***** Exercise data

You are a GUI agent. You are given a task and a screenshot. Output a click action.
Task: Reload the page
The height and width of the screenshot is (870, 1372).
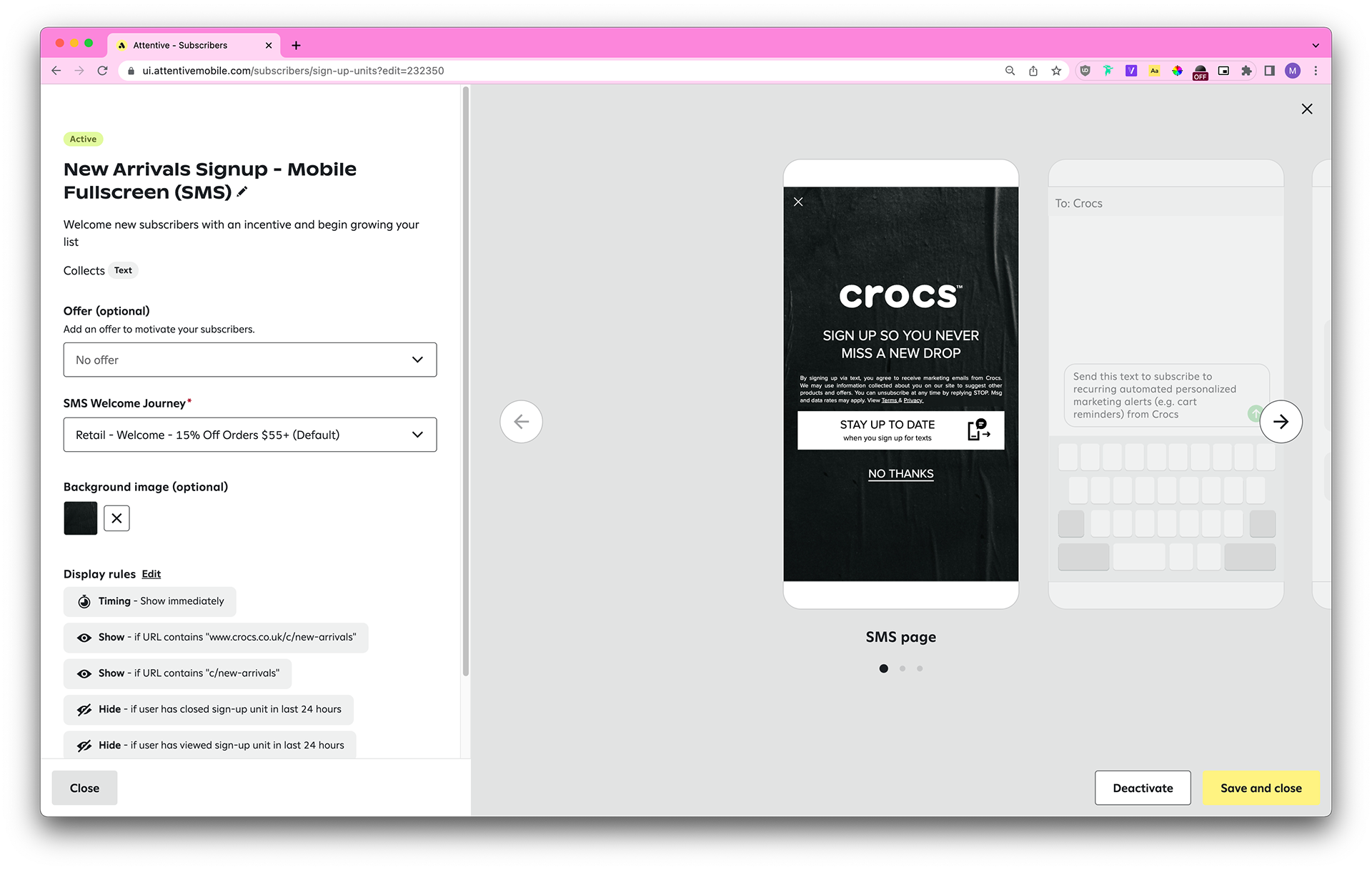click(x=102, y=71)
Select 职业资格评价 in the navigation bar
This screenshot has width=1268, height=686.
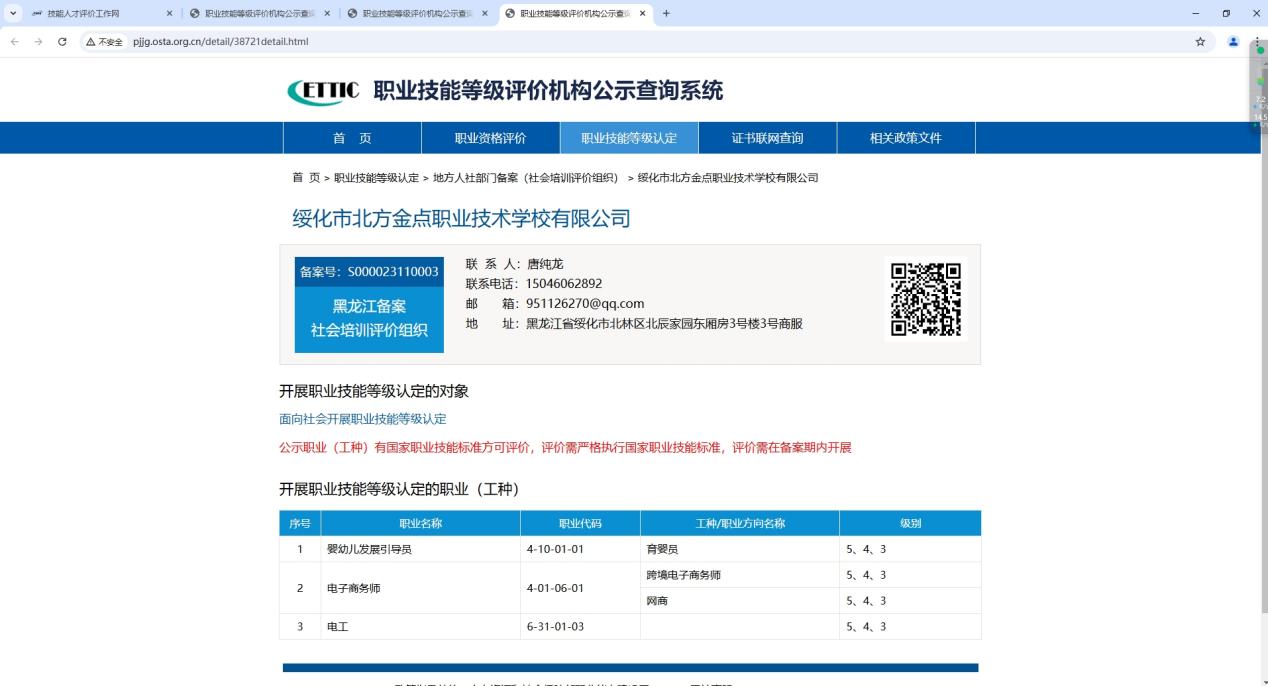pyautogui.click(x=490, y=138)

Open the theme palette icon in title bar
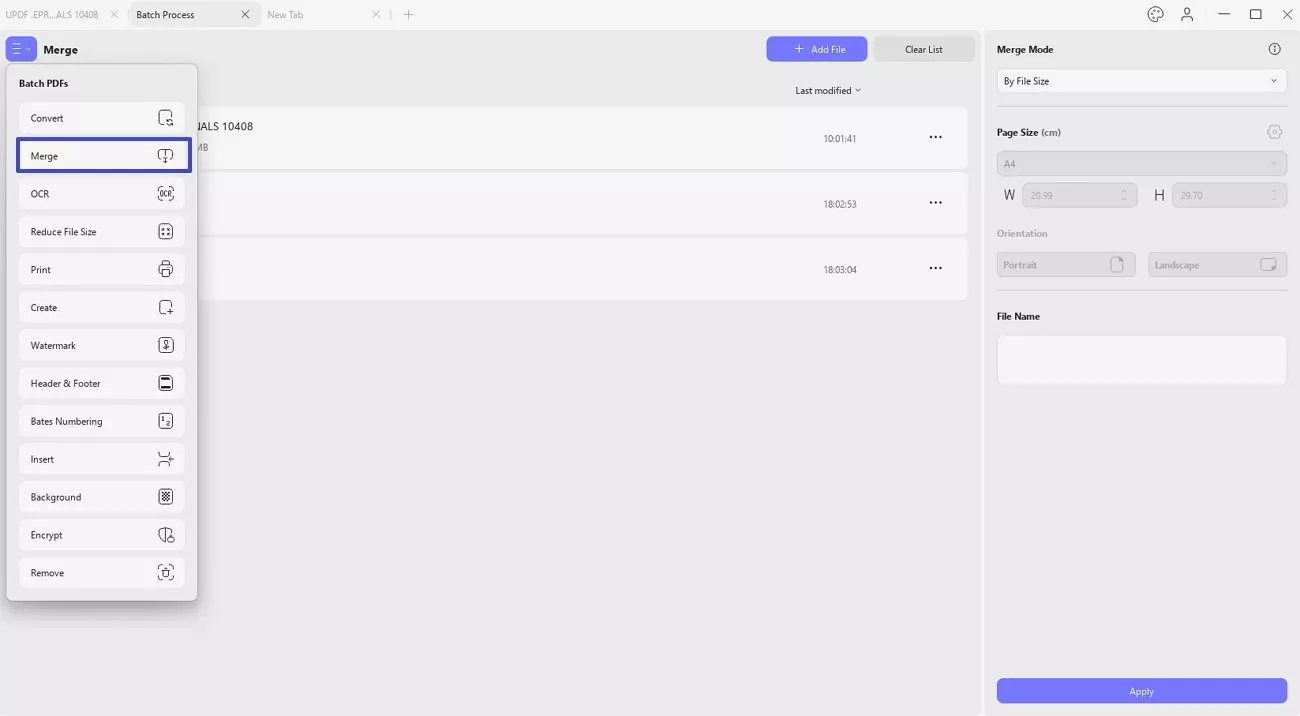click(x=1155, y=14)
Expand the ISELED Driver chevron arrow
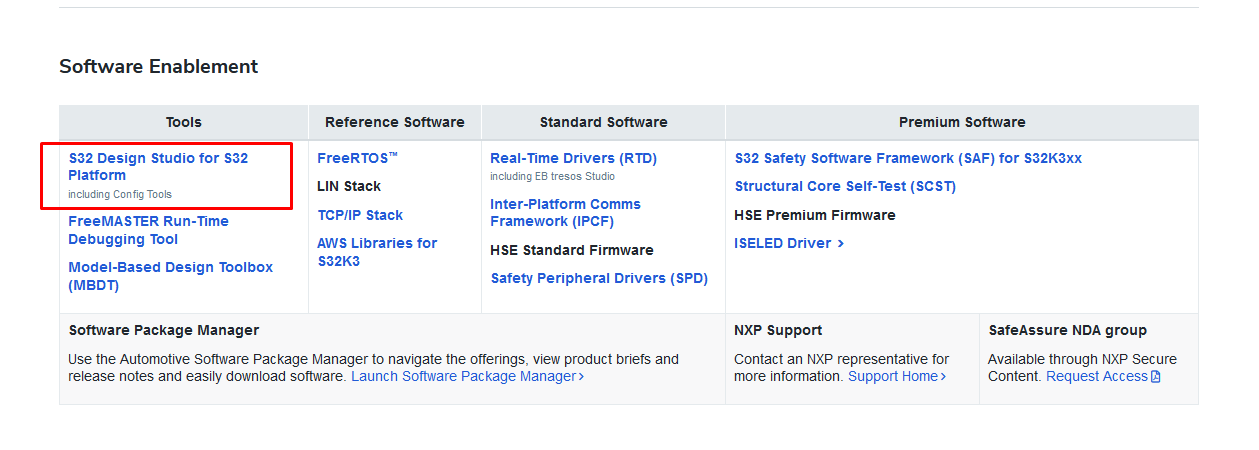The image size is (1259, 450). [841, 243]
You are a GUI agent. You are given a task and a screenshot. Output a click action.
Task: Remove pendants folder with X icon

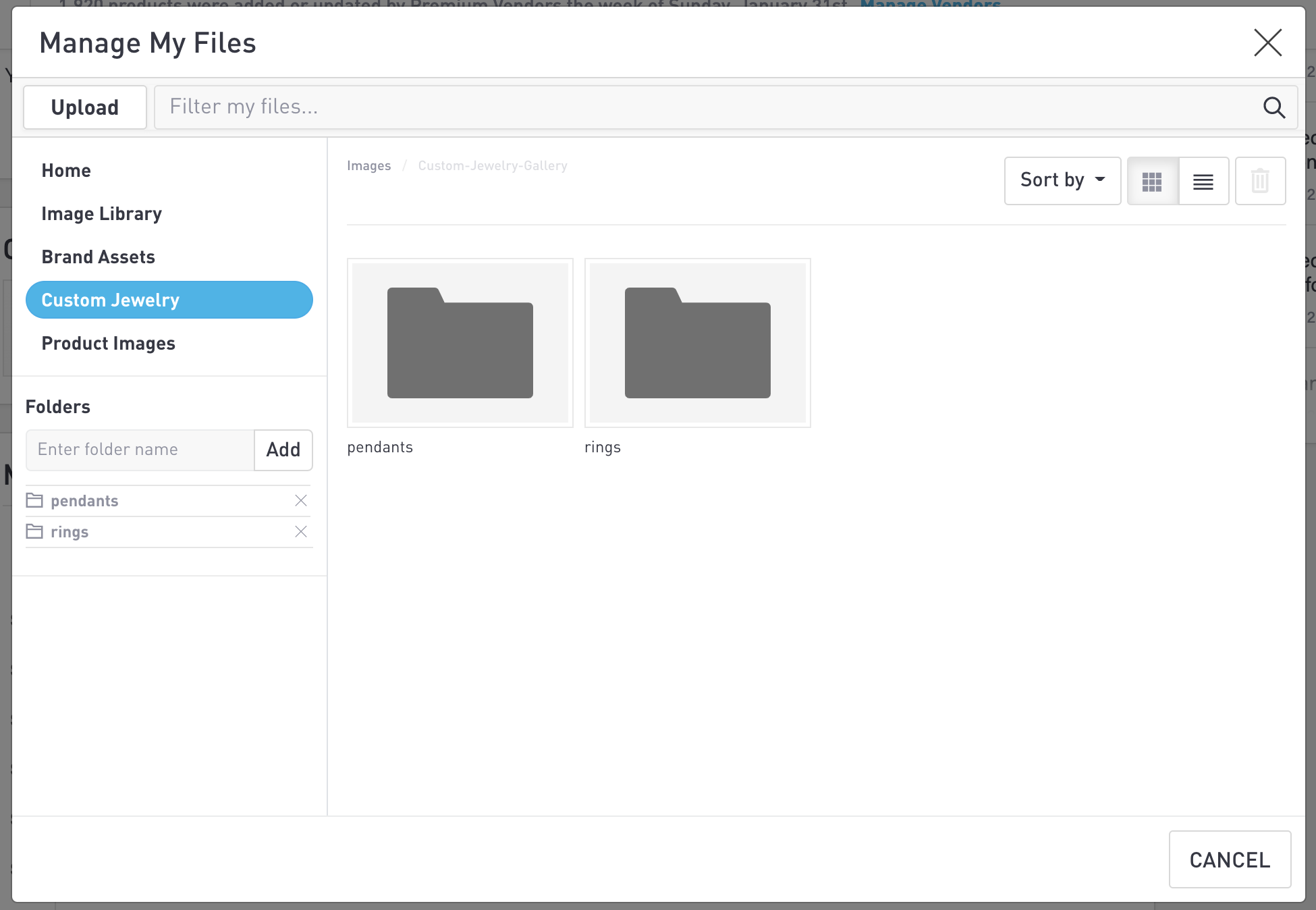301,501
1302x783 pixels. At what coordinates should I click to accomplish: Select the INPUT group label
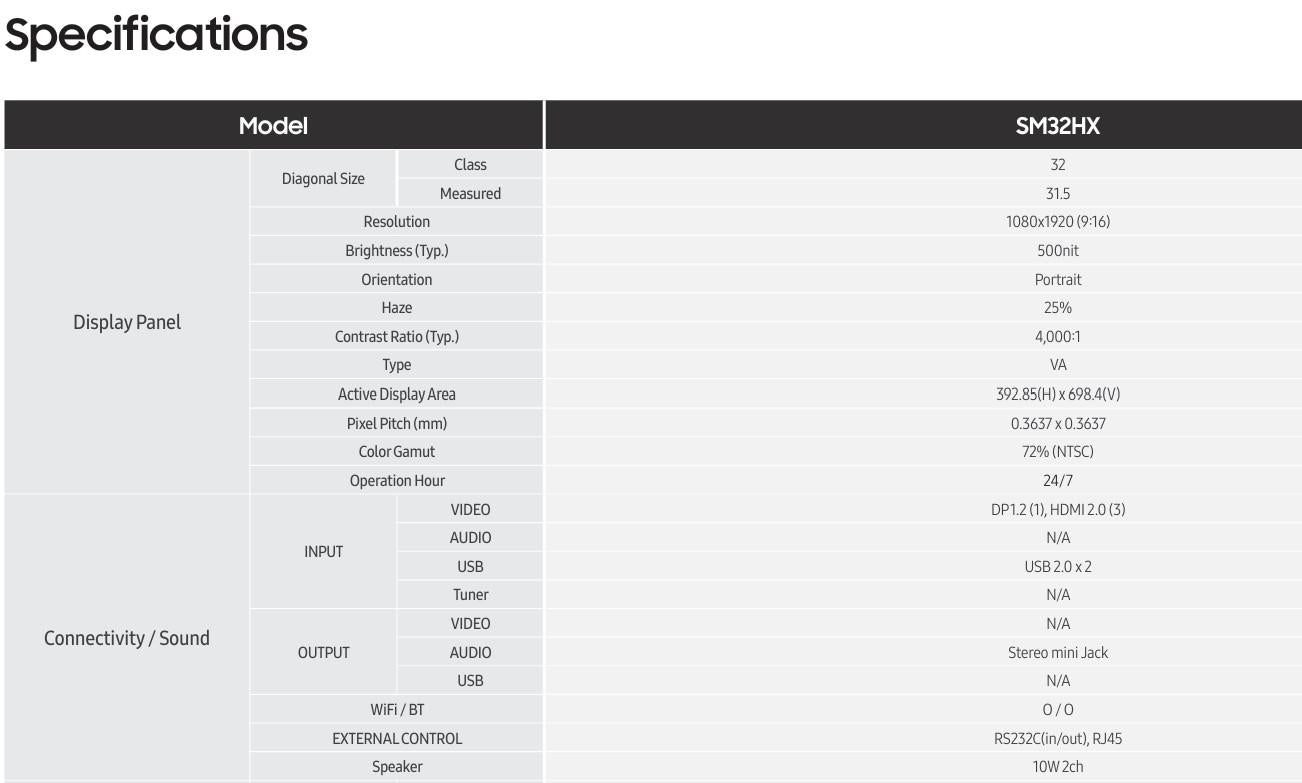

**********

__Goal__. Find each line in the records above that contains the string "height", matching case, and copy those lines.

__Exercise answer__.
The height and width of the screenshot is (870, 1372).
This screenshot has width=1268, height=686.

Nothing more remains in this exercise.